Why it is not "what size *of* trousers do you wear?" I have heard "of" after the word "size" in most cases.
So based on this thread,  "what color shoes do you wear" is correct, and not "what color of shoes"?


----------



## Chasint

kuleshov said:


> What is the most colloquial way of asking for someone's size in trousers?
> 
> What trouser size are you?  or What size for trousers are you?
> 
> 
> I am familiar with the expression What shoe size are you? but I am not sure we can always follow the same pattern with other pieces of clothing.
> 
> Help


I don't have the reservations of the others. If someone did have to ask the size of my trousers (for whatever obscure reason) I wouldn't balk at the grammar of "What trouser-size are you?"

Similarly (and more likely) "What collar size are you?"

People who work in a particular trade tend to abbreviate their speech simply because of the endless repetition.


----------



## Chasint

eli7 said:


> Why it is not "what size *of* trousers do you wear?" I have heard "of" after the word "size" in most cases.
> So based on this thread,  "what color shoes do you wear" is correct, and not "what color of shoes"?


Good question.

I think it's because we would say "My trouser-size is XXX" rather than "My size of trousers is XXX"


----------



## eli7

Biffo said:


> . If someone did have to ask the size of my trousers
> .


But you just used "My size of trousers"! Then how would you say that you wouldn't use it?!
I mean that maybe it is common in spoken language not in Written. Am I right?
And would you please tell me that is this rule the same for this one...> "what color shoes do you wear?"
So the answer would be My shoes-color is brown?


----------



## Chasint

eli7 said:


> But you just used "My size of trousers"! Then how would you say that you wouldn't use it?!
> ...


Read carefully! 

I said  "the size of my trousers" not "my size of trousers"


----------



## eli7

Biffo said:


> Read carefully!
> 
> I said "the size of my trousers" not "my size of trousers"


So is that correct if I say "what is the size of your trouser"?


----------



## natkretep

Biffo said:


> I think it's because we would say "My trouser-size is XXX" rather than "My size of trousers is XXX"


I think I would say, 'I take size 30 trousers' or 'I take size 7 shoes', so there is a compound construction <size 30> + <trousers>. My typical question reproduces the compound structure. <What size>+<trousers> _do you take?_


----------



## eli7

natkretep said:


> I think I would say, 'I take size 30 trousers' or 'I take size 7 shoes', so there is a compound construction <size 30> + <trousers>. My typical question reproduces the compound structure. <What size>+<trousers> _do you take?_


Thank you.
Can I say my trousers-size is 30?
or
My trousers-size are 30?


----------



## Chasint

eli7 said:


> So is that correct if I say "what is the size of your trouser*s*"?


1. I used that phrase to explain the other phrase. I ahd to say it differently.
2. "What is the size of your trouser*l*" is perfectly good English.

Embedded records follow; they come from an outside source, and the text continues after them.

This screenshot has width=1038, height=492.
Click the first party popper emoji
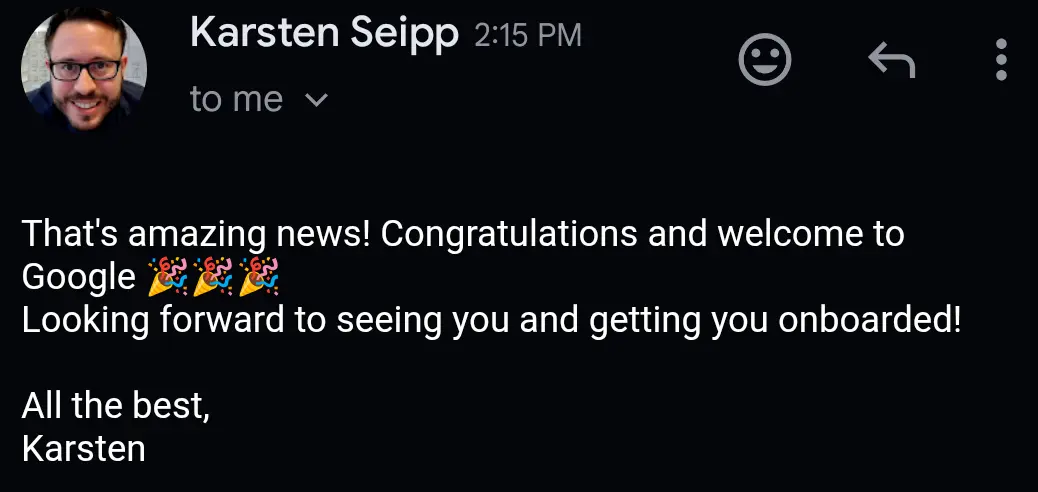tap(166, 277)

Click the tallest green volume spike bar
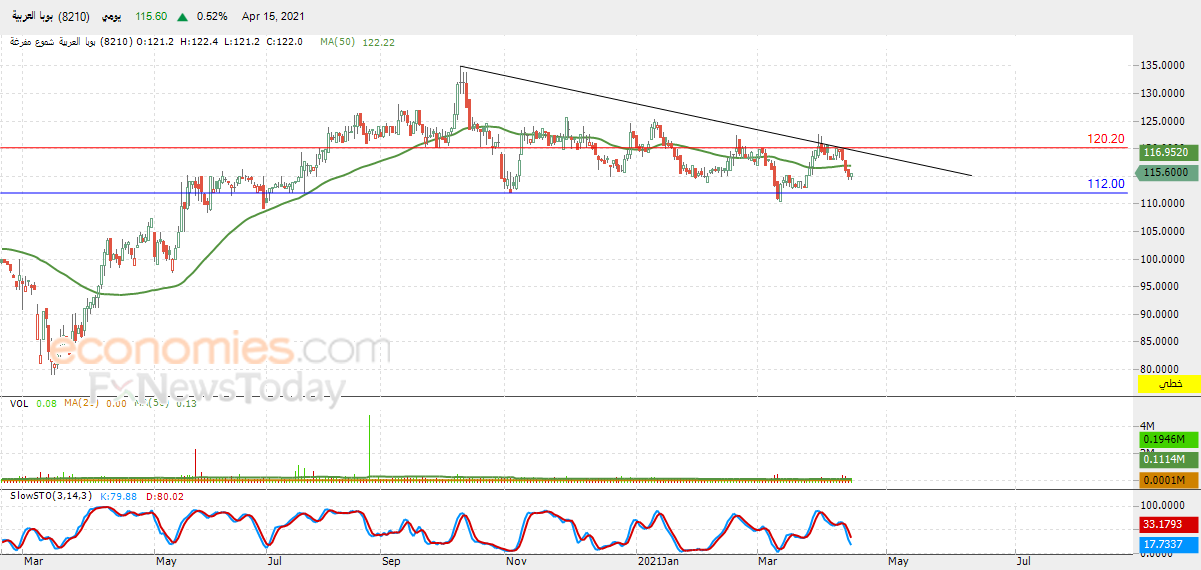point(370,445)
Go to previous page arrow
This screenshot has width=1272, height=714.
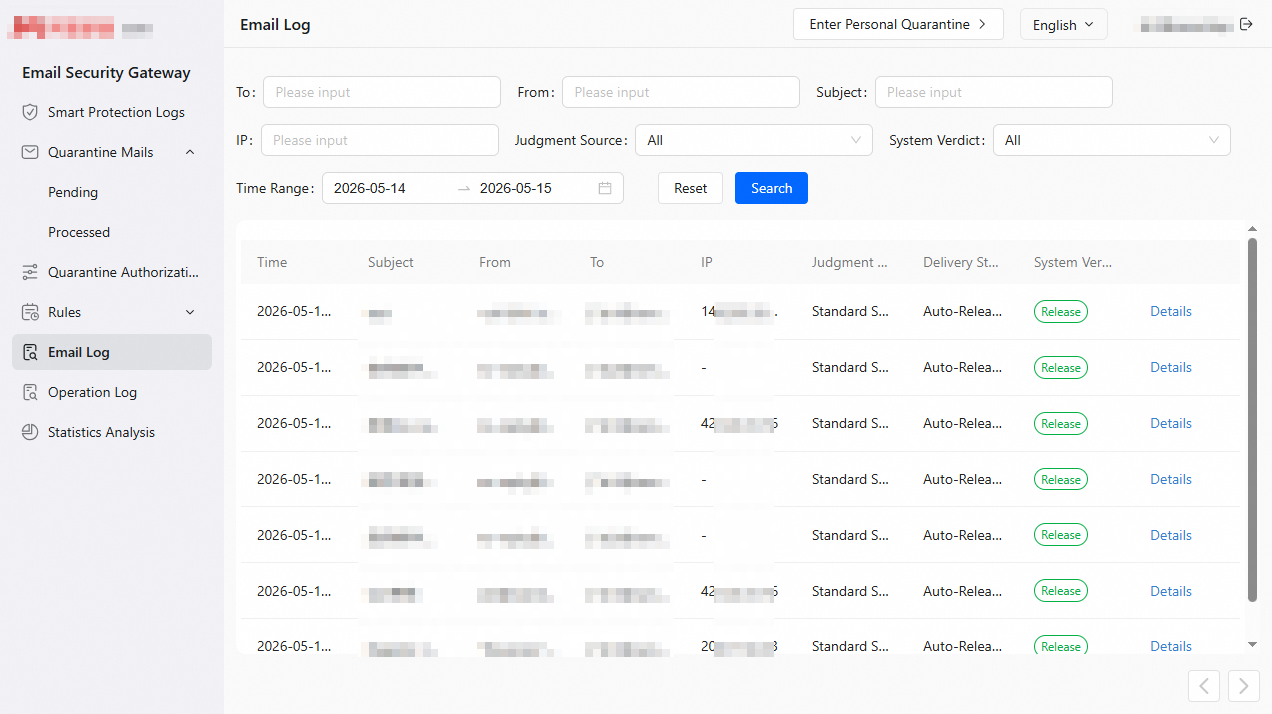point(1204,686)
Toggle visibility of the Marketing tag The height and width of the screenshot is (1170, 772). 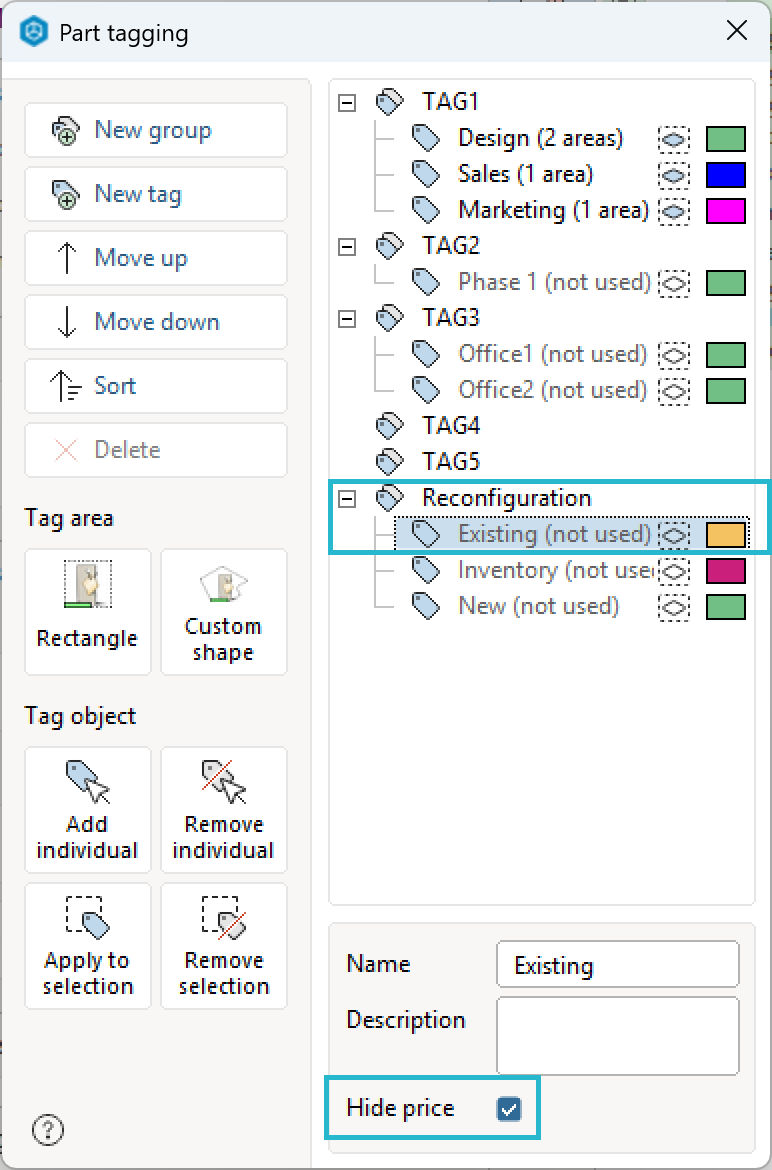click(x=674, y=211)
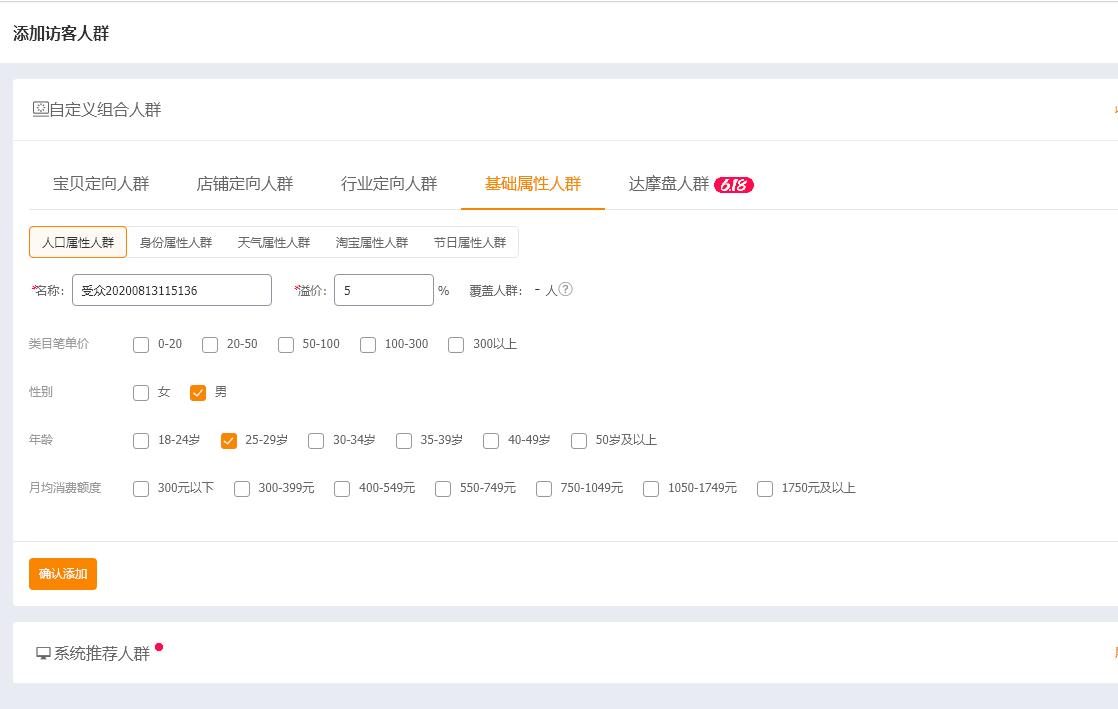This screenshot has width=1118, height=709.
Task: Select the 天气属性人群 sub-tab
Action: click(275, 241)
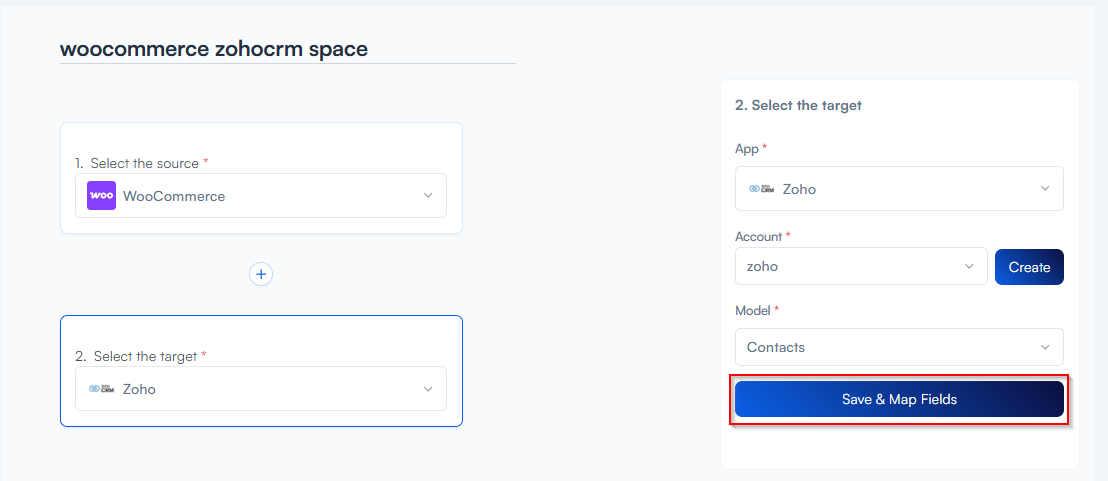This screenshot has height=481, width=1108.
Task: Open App dropdown chevron in right panel
Action: [x=1045, y=188]
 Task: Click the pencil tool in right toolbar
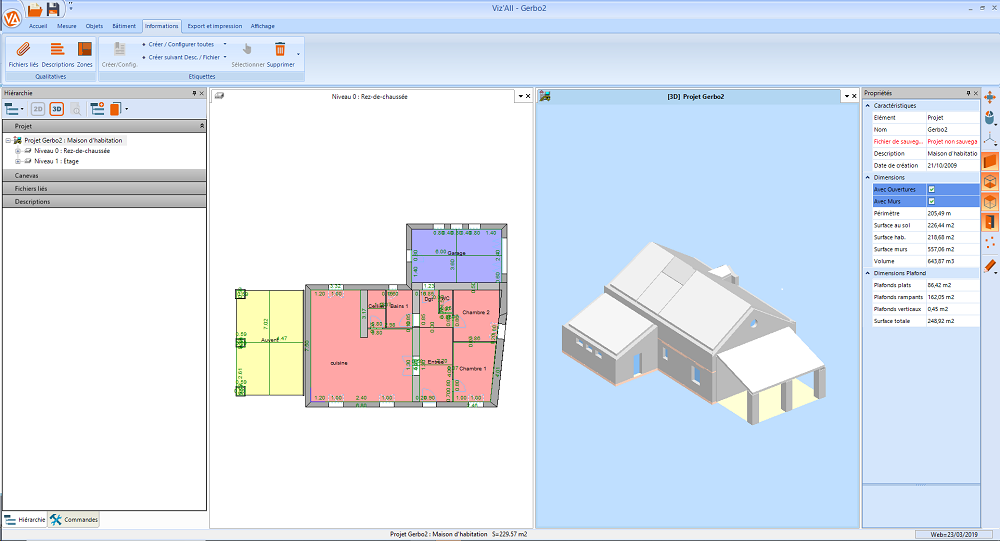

However I would never say it to anyone because it means "What is the the size of the trousers you are currently wearing?" That seems overly personal and doesn't necessarily help with a fitting.
3. What we are asking for is the person's current (or preferred) _trouser-size._  This is not the size of  any particular size of trousers - it refers to the measurements of the person.


----------



## Chasint

eli7 said:


> Thank you.
> Can I say my trousers-size is 30?
> or
> My trousers-size are 30?


Almost. 

We say:

"the size of your trousers is 30" and "the size of your shoe*s* is..."  [We are discussing the garment (a pair, so plural noun), but the subject of the sentence is 'size' (singular)]

but 

"your trouser-size is 30" and "your shoe-size is..."  [We are discussing the size (singular noun)]

So, a person has two shoes but only one shoe-size (unless their feet are of different sizes)

Does that explain it?


----------



## eli7

Thank you.
For more clarification, let me write some options and please tell me which one is grammatically correct:

1- What is the color of your shoes?
2- What color shoes do you wear?
3- what color are your shoes?
4- what are/is your shoes color?


----------



## natkretep

eli7 said:


> Thank you.
> Can I say my trousers-size is 30?
> or
> My trousers-size are 30?


I think I would say *trouser size* rather than *trousers size* and that's singular, so 'My trouser size is 30.'


----------



## eli7

natkretep said:


> I think I would say *trouser size* rather than *trousers size* and that's singular, so 'My trouser size is 30.'


Why singular form? Isn't trousers always plural like "pants"? I tjink There is no "pant"(singular) in English.


----------



## Chasint

eli7 said:


> Thank you.
> For more clarification, let me write some options and please tell me which one is grammatically correct:
> 
> 1- What is the color of your shoes?
> 2- What color shoes do you wear?
> 3- what color are your shoes?
> 4- what are/is your shoes color?


4 is wrong because we are talking about shoe-colour. Usually both shoes are the same colour!

"What is your shoe-colour?"   ['shoe' acts as an adjective describing colour. Compare with _stone-wall_.  Although the wall is made of many stones, we don't call it a _stones-wall_.]


----------



## eli7

Biffo said:


> 4 is wrong because we are talking about shoe-colour. Usually both shoes are the same colour!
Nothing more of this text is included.